فير زملر غاليري Sfeir-Semler Gallery

Dana Awartani
National Pavilion of Saudi Arabia – The 61st International Art Exhibition of La Biennale di Venezia


Arsenale, Venice

The National Pavilion of Saudi Arabia at the 61st International Art Exhibition of La Biennale di Venezia, commissioned by the Visual Arts Commission of the Ministry of Culture, will open on 9 May with Dana Awartani’s May your tears never dry, you who weep over stones, curated by Antonia Carver, with assistant curator Hafsa Alkhudairi.

The commission is Awartani’s most ambitious to date. Building on her training in geometric art forms, the work draws on ancient mosaic traditions. Taking her practice to new levels of complexity in collaborative process and material execution, it is the result of in-depth research into places across the Arab world that have been subjected to devastating damage in recent years, and which are under threat from man-made conflict and violence.

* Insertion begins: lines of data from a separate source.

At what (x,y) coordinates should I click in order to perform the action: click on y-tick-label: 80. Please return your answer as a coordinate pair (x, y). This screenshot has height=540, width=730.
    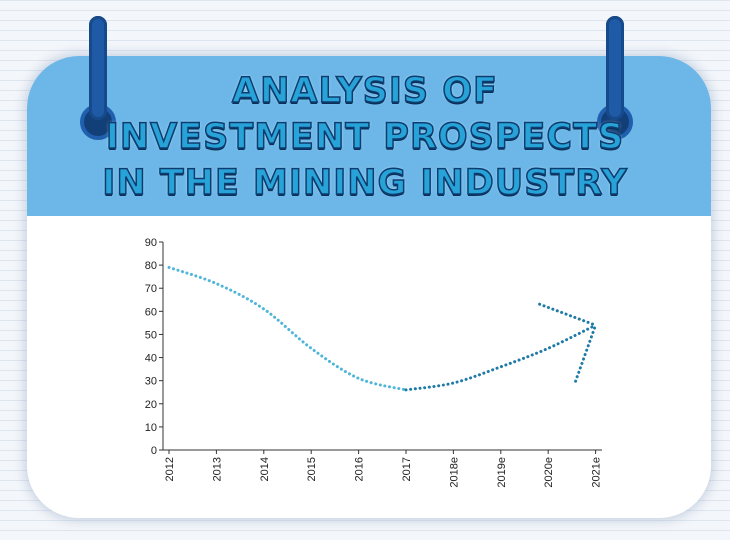
    Looking at the image, I should click on (151, 266).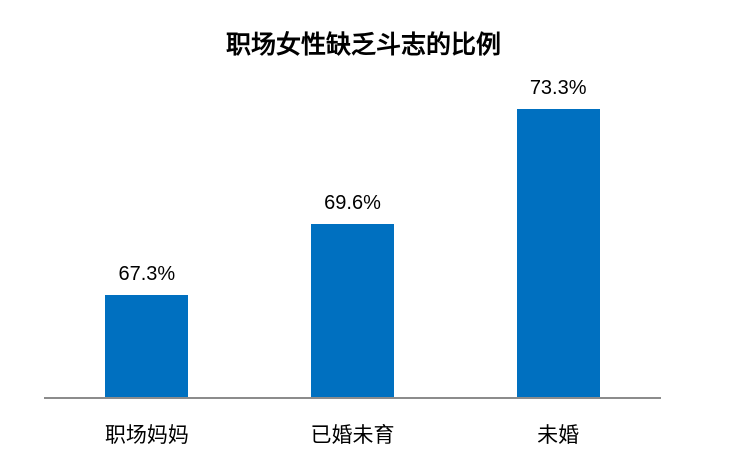 This screenshot has height=459, width=747. What do you see at coordinates (558, 436) in the screenshot?
I see `x-axis-label: 未婚` at bounding box center [558, 436].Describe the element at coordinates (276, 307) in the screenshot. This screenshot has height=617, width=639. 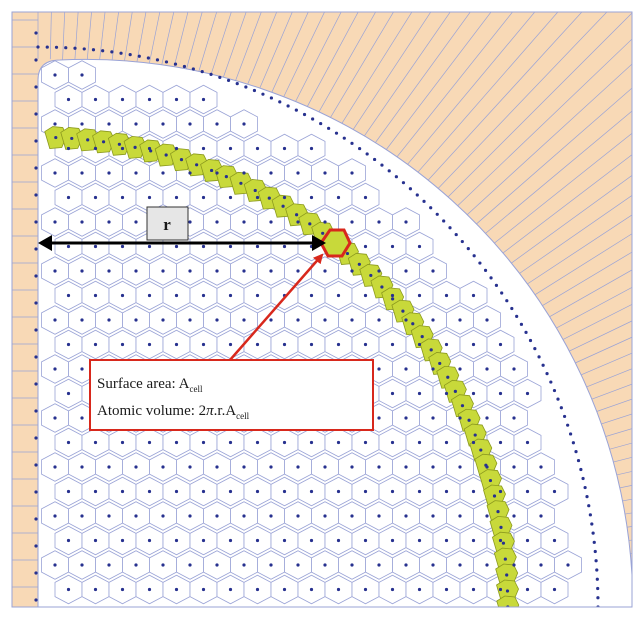
I see `pointer-arrow` at that location. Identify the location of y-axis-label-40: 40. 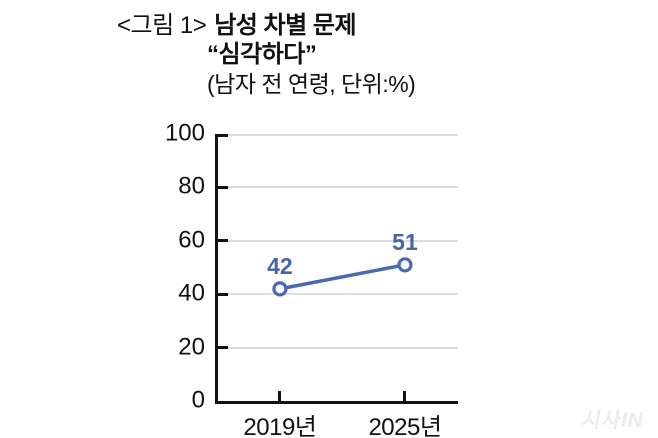
(192, 293).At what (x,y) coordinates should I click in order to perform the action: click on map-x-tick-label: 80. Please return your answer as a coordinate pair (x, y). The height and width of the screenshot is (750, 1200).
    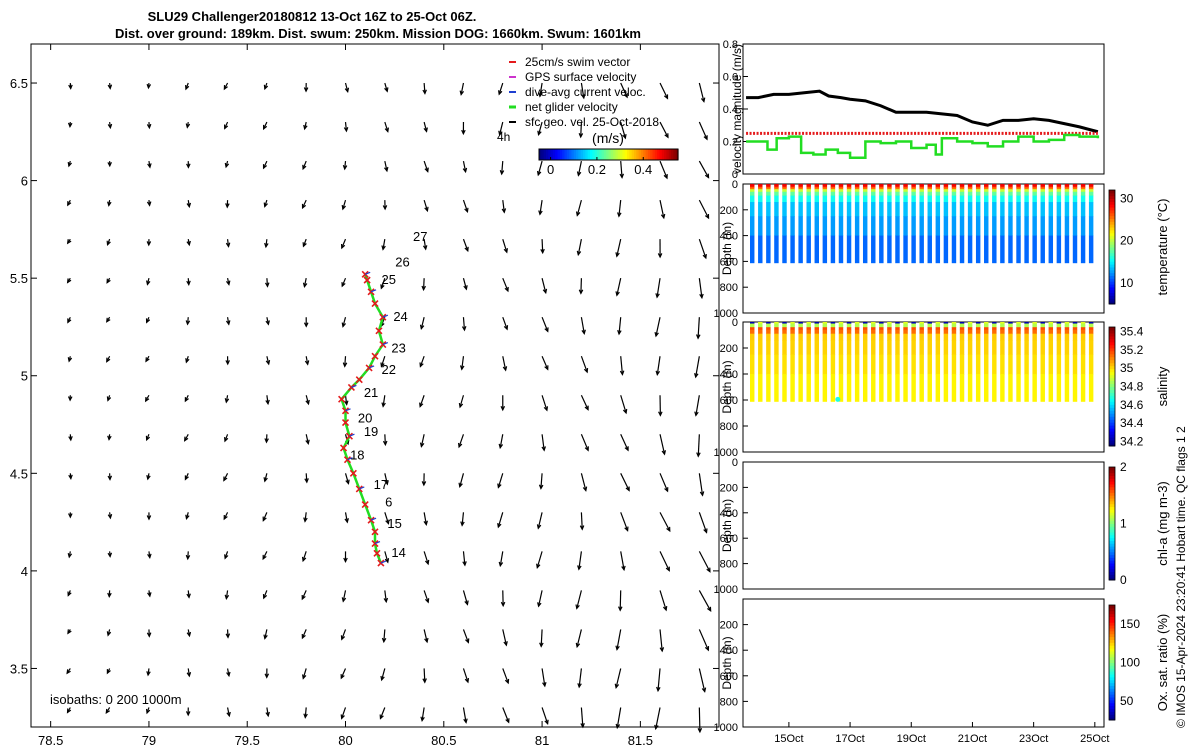
    Looking at the image, I should click on (345, 740).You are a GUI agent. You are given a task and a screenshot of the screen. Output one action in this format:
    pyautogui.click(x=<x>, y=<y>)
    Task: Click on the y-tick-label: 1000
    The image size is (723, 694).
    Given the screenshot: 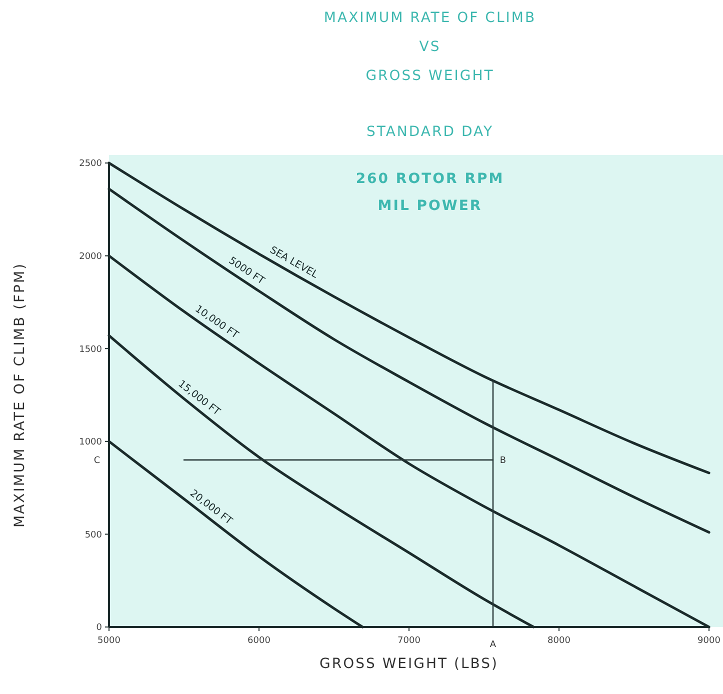 What is the action you would take?
    pyautogui.click(x=90, y=443)
    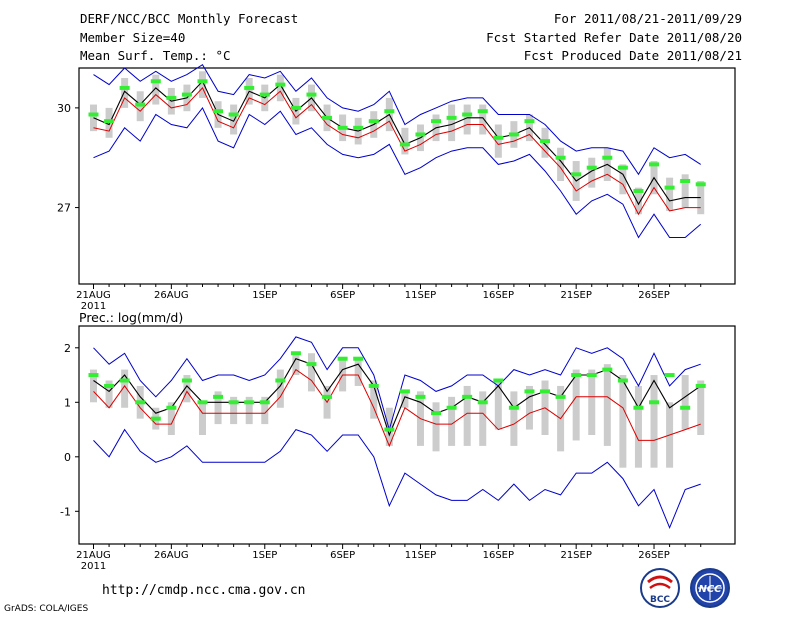 The image size is (800, 618). Describe the element at coordinates (68, 348) in the screenshot. I see `prec-y-tick-label: 2` at that location.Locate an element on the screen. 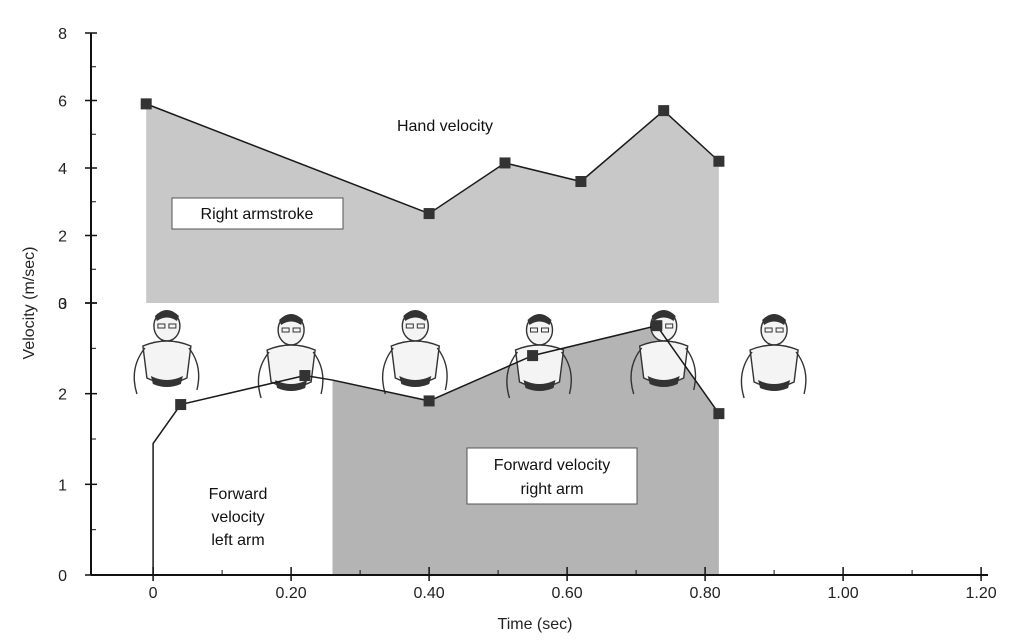  right-armstroke-label-box: Right armstroke is located at coordinates (258, 214).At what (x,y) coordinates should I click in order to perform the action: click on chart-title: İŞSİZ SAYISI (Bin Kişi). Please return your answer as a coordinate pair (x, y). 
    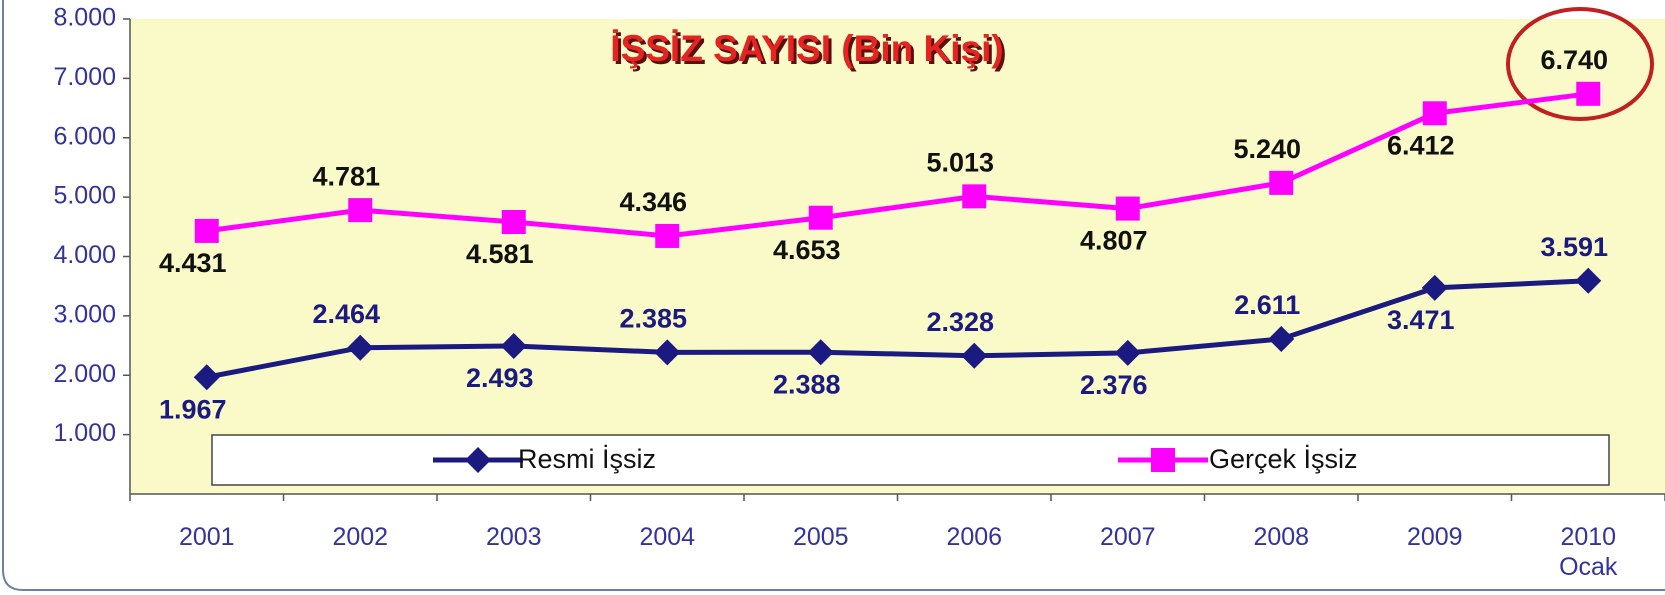
    Looking at the image, I should click on (806, 48).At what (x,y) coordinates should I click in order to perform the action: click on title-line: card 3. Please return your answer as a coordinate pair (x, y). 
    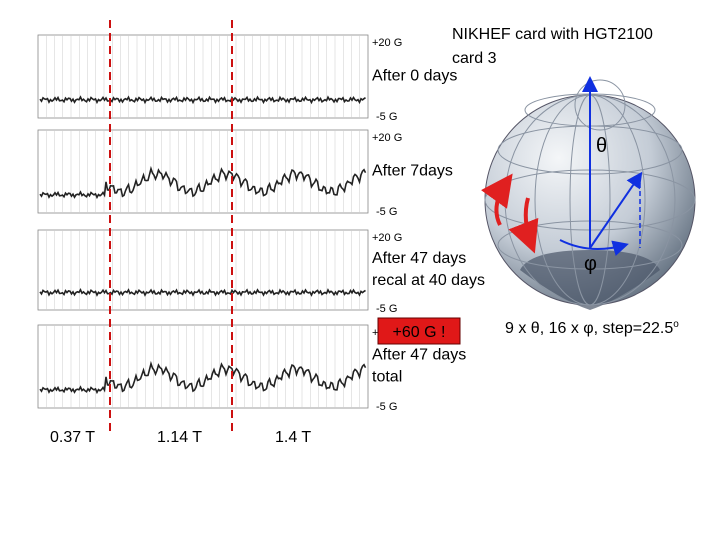
    Looking at the image, I should click on (474, 58).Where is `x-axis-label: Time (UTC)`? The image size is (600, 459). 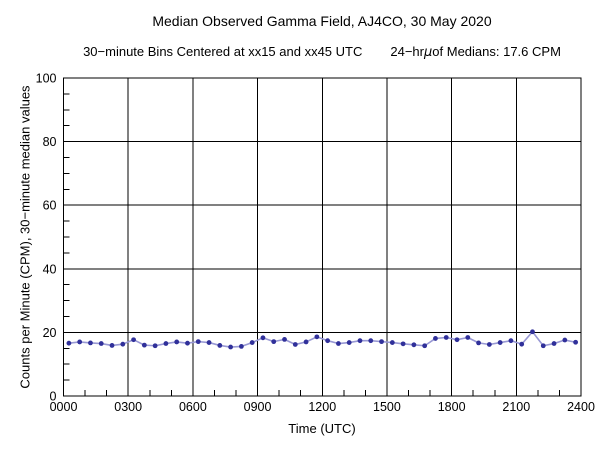
x-axis-label: Time (UTC) is located at coordinates (322, 428).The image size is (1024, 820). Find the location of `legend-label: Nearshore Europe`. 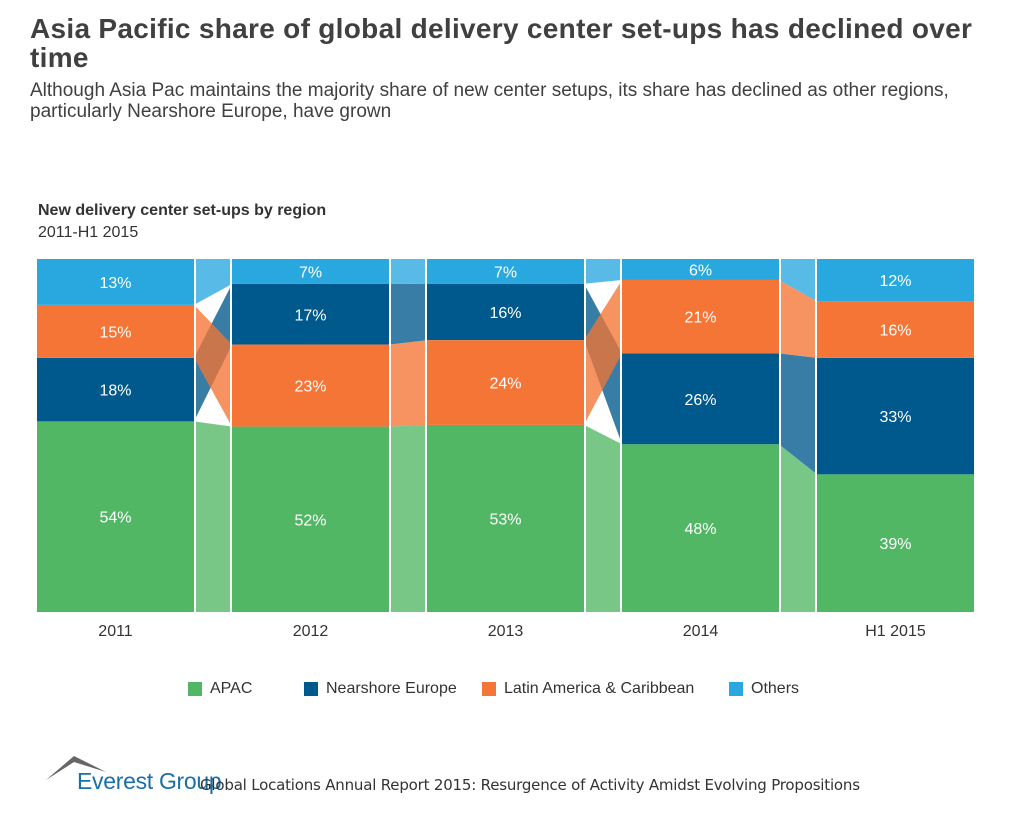

legend-label: Nearshore Europe is located at coordinates (392, 688).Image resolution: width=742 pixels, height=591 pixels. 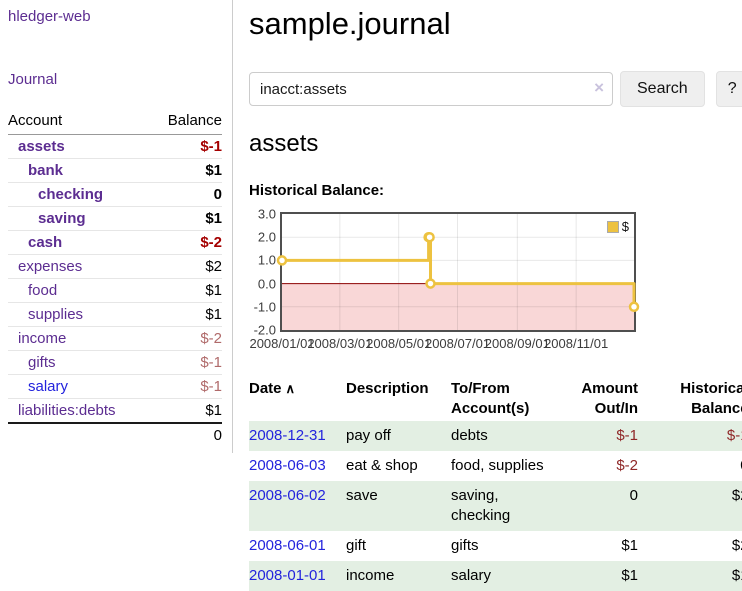 I want to click on clear-search-icon: ×, so click(x=599, y=88). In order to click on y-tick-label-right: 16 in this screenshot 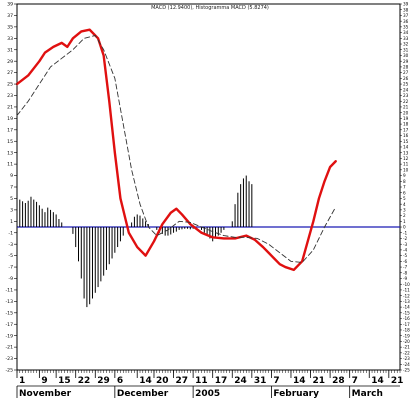, I will do `click(406, 136)`.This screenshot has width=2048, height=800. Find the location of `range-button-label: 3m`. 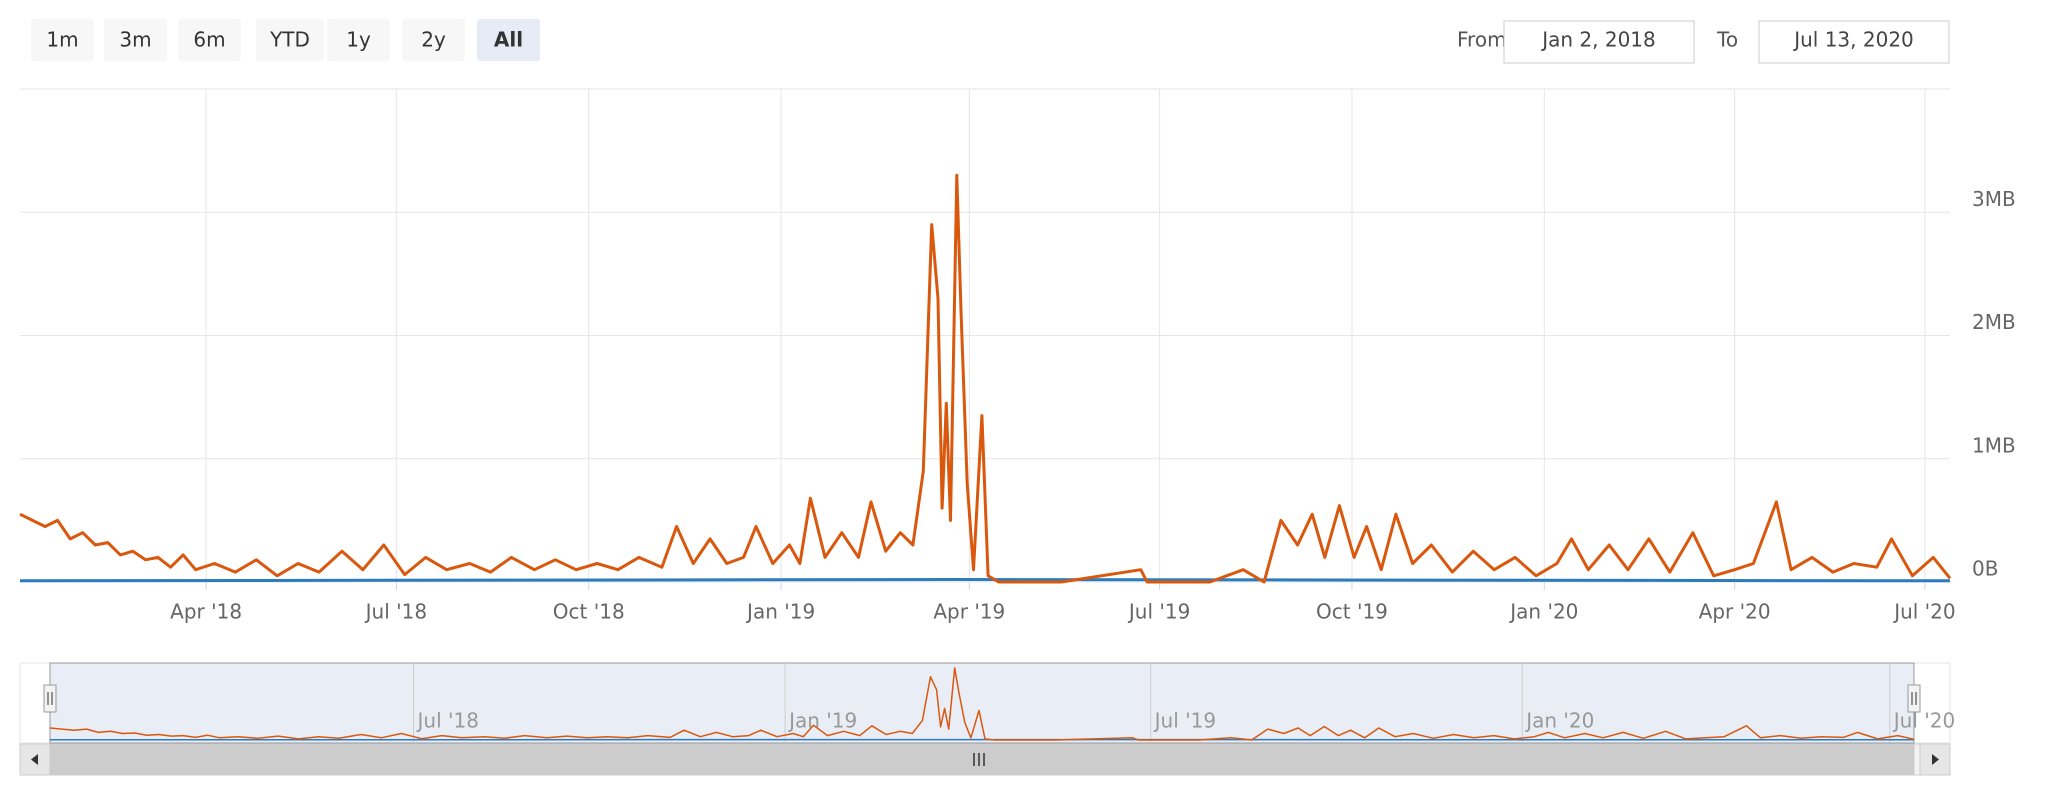

range-button-label: 3m is located at coordinates (135, 40).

From mosques to ancient palaces, including archaeological sites such as a necropolis and caravansary, the piece references twenty-three places of living and historical significance, each of which holds immeasurable cultural and material importance, recognized by UNESCO, the World Monuments Fund, ALIPH Foundation, and other public bodies that seek to preserve their threatened legacies.

The installation encompasses the entire floor of the pavilion, assembling mosaic references from across Syria, Lebanon, and Palestine whose shared motifs and traditions highlight common cultures spanning some three millennia. As visitors step into and traverse the imagined archaeological site, they encounter highly detailed geometric, floral, and faunal designs of extraordinary intricacy and material fragility. Eschewing binding agents, the bricks crack as they dry, conveying the potential loss of shared histories. This engagement with mosaics – a medium originating in Mesopotamia and sustained through Greek, Roman, Byzantine, and modern contexts – recontextualizes imperiled histories within a contemporary setting, speaking to a collective heritage that transcends borders.

Created over more than 30,000 artisan hours, the piece references the concept within master-craft contexts of “many hands.” A celebration of co-authorship and transmission of collective skill and knowledge, Awartani’s process is an act of preservation through this living heritage of making, which is also under threat due to both automation and the displacement of communities.

Awartani’s practice embeds this collaboration with master artisans, recognizing their indispensable role as custodians of ancestral knowledge over centuries. For the National Pavilion of Saudi Arabia, the work is also a collaboration with the Saudi context: working with thirty-two artisans at a studio site in the mountains outside Riyadh, the artist sourced four differently hued clay earths from distinct geographies across the Kingdom to create over 29,000 sunbaked clay earth bricks.

May your tears never dry, you who weep over stones is a plea to audiences that borrows from classical Arabic poetry, an extension of the artist’s practice and her rich layering of cultural references, where pausing before ruins is an active, contemplative act that summons memory, loss, and the continuity of time. Playing with notions of empathy for and solidarity with people who maintain a connection with the past and care for material heritage, it also centers materiality and organic matter – including the clay, earth, and stone used in

Awartani’s work – as a constant over millennia through cycles of environmental and man-made destruction and creation.